* Passage to read
==*==

The current health minister in France, Marisol Touraine, is a former head of the French equivalent of the UK’s National Institute for health and Care Excellence (Nice), and has placed a heavy emphasis on public health.

Ms Touraine may have endeared herself to community pharmacists by lobbying to preserve the sector’s monopoly, by blocking moves to allow medicines to be sold in shops or other premises.

“She is well informed, and you can see she has a strong public health policy approach – that may be why there is so much sudden interest from the UK,” Mr Besançon says.

The government’s latest policy documents on public health were released just days after Mr Hancock spoke to C+D – although “I doubt he would have known that at the time”, Mr Besançon adds.

They set out the ministry of health’s priorities for the country’s mainly centralised health service – and the role of pharmacies in meeting those priorities – in five areas: medicines management, health promotion, preventative health, collaboration with health authorities and other healthcare professionals, and preventing infectious and communicable diseases.

==*==

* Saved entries
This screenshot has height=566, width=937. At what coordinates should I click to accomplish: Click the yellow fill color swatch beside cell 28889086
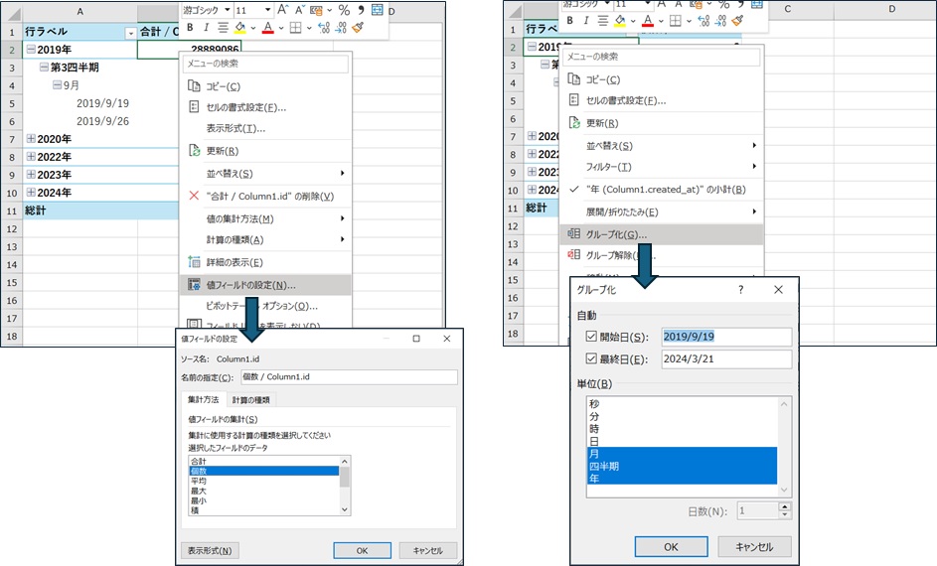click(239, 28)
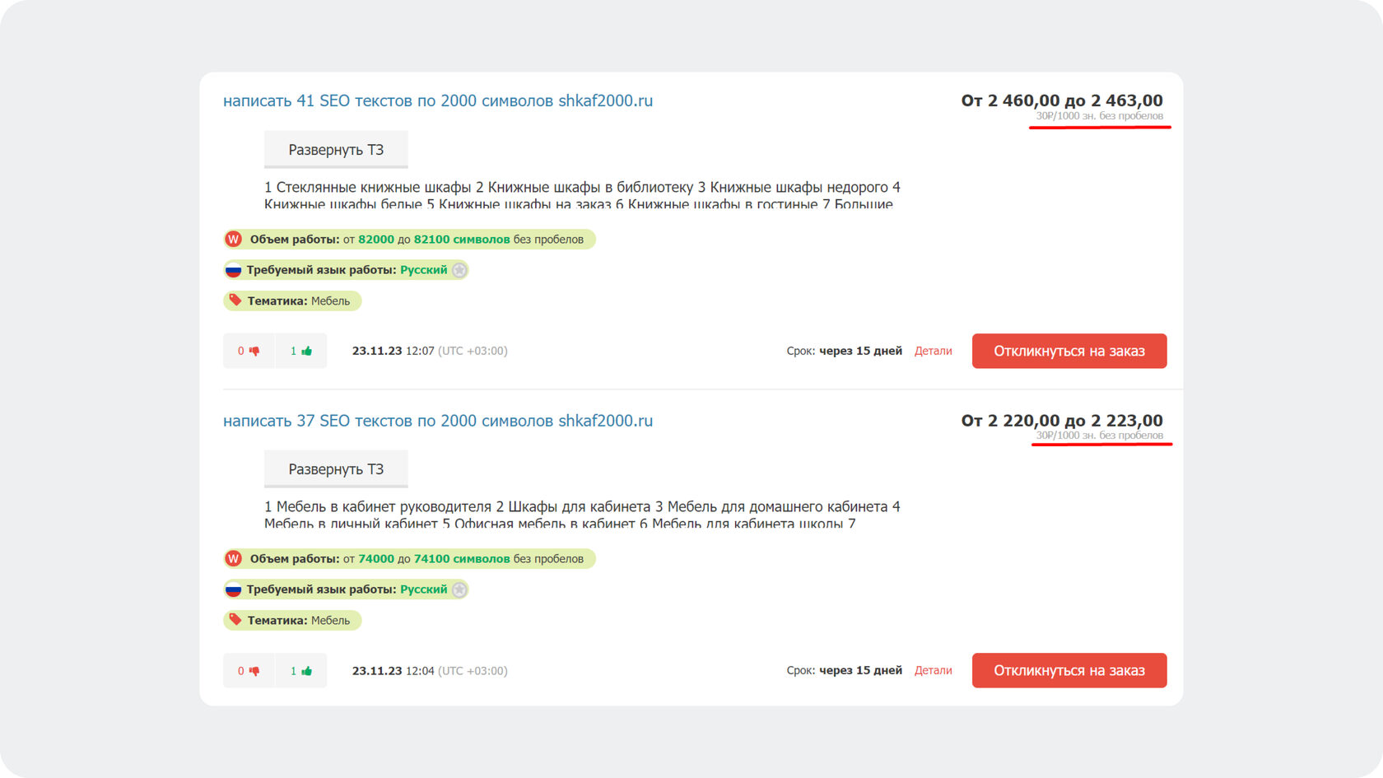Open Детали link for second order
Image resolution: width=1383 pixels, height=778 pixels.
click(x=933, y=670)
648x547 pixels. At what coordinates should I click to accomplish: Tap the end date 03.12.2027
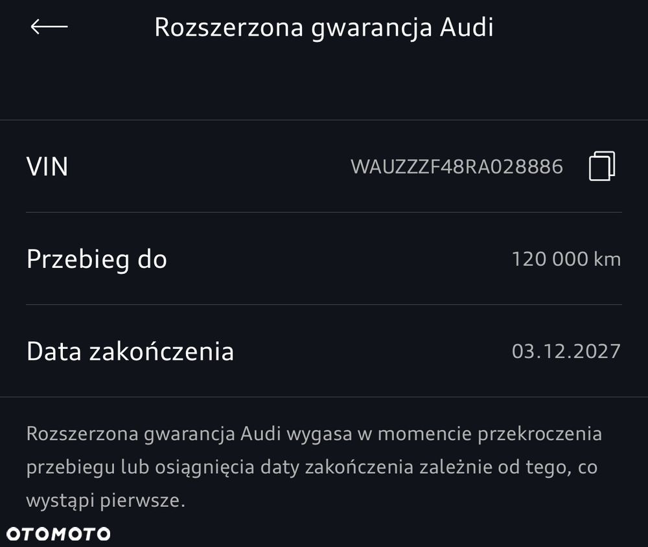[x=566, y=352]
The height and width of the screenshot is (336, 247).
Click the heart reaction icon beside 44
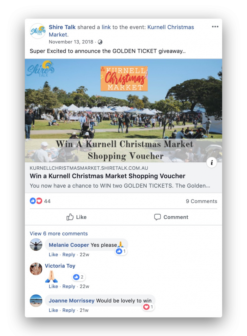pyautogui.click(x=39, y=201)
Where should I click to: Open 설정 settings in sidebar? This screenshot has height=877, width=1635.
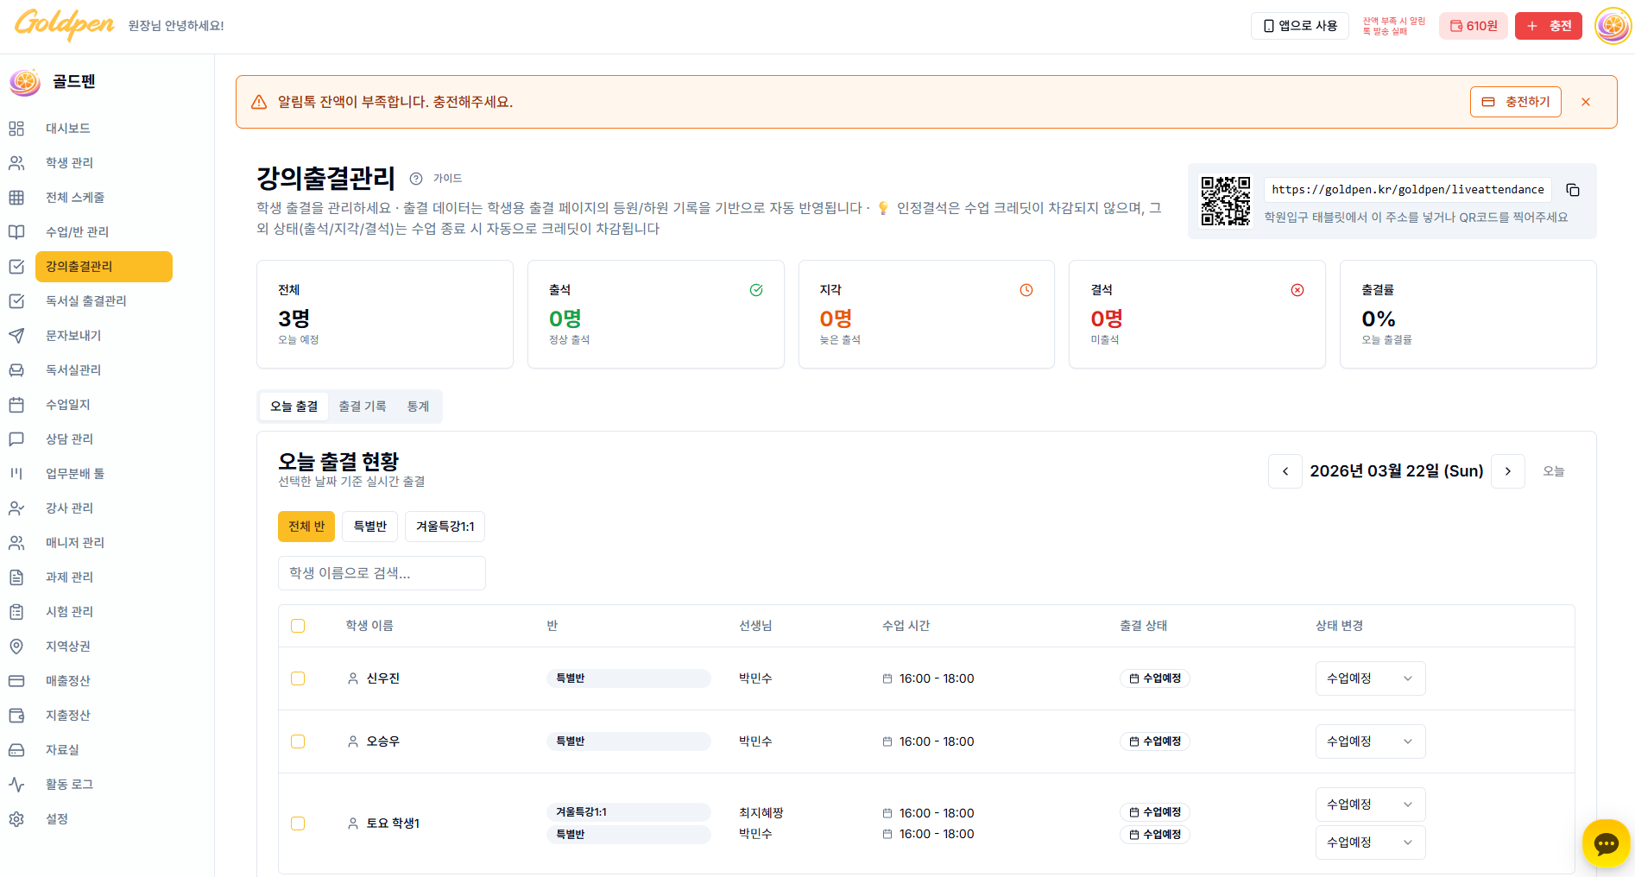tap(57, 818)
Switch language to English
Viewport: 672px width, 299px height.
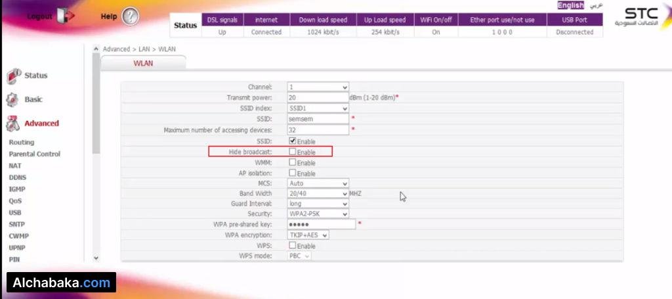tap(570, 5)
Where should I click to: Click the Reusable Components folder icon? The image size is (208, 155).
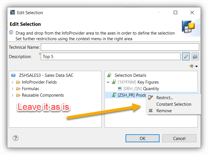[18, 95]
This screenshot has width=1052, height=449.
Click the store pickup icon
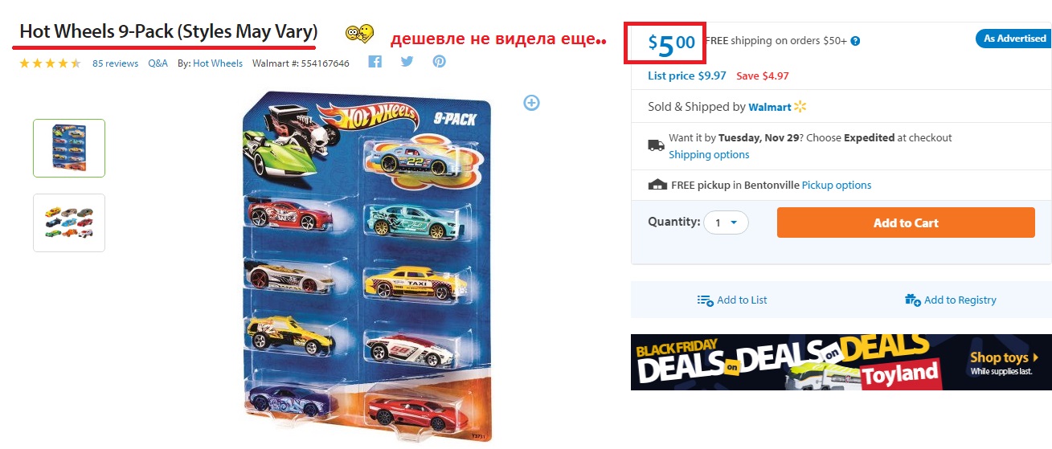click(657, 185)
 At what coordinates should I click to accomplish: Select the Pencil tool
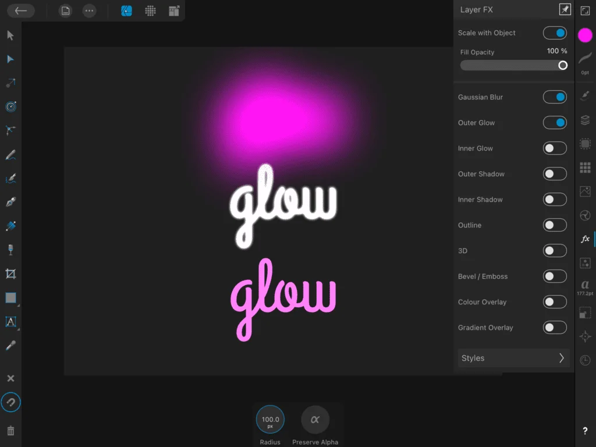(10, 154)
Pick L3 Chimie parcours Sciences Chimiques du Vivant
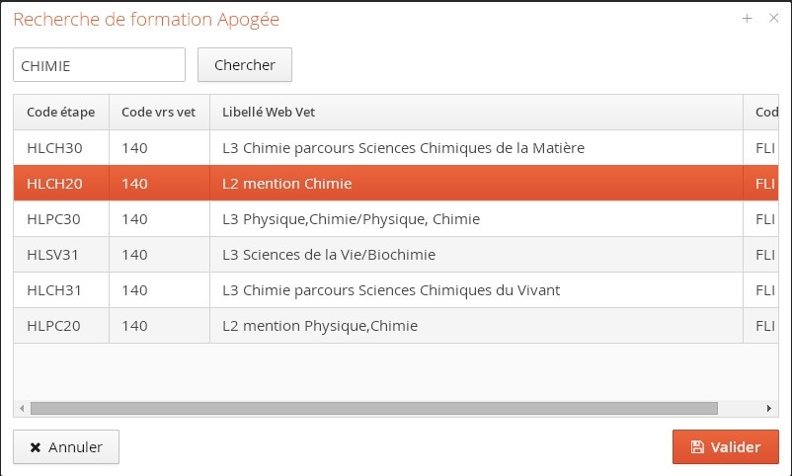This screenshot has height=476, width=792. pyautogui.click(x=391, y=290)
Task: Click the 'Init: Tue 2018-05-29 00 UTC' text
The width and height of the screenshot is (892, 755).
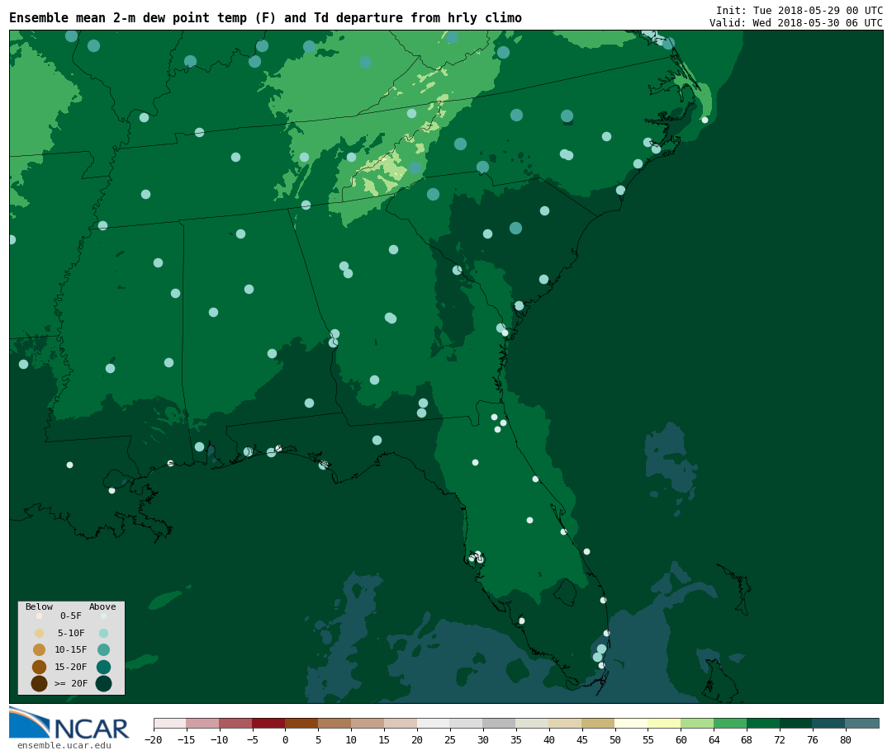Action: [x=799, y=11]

==*==

* Required actions
A. In the article on French pharmacy and public health policy, what sector monopoly did Ms Touraine lobby to preserve?
B. Continue the article on French pharmacy and public health policy from its last sentence.

* Answers to the exercises
A. The community pharmacy sector's monopoly.

B.
French flu vaccinations

Community pharmacy’s involvement in this last element includes piloting flu vaccinations in pharmacies. Previously the vaccine had been available from local doctors and nurses.

Dr Serge Caillier, vice-president of the National Chamber of Pharmacists’ central council of employed community pharmacists, says he is “very happy” with the decision to trial pharmacy flu vaccinations – which are currently being delivered in four of the country’s 18 local health authorities, where around 100,000 people have been vaccinated.

As a result, he feels “relations between community pharmacists and politicians are actually quite good. It’s possible to have a discussion with them”.

Mr Besançon agrees the pilot has “had a very positive impact on the relationship with the government”. “It demonstrated that pharmacists were keen – the first text authorising [the pilot] was in May, and more than half of the pharmacies in the regions had been trained, and certified by the local authority, by September.”

Positive funding talks

The discussion clearly has been positive, as pharmacy owners have entered into a new three-year funding agreement with the government and health insurers.

This will include three new clinical services: anticoagulation therapy and international normalised ratio (INR) monitoring, bi-annual consultations for patients with asthma, and a service that UK community pharmacists will be very familiar with, as it is similar to medicines use reviews.

Under the deal, pharmacies will still be paid primarily for their dispensing activity – with an increase in the fixed amount paid per line of the prescription. In addition, pharmacies will be paid a supplement for specific cases that require more focused care, such as elderly or very young patients.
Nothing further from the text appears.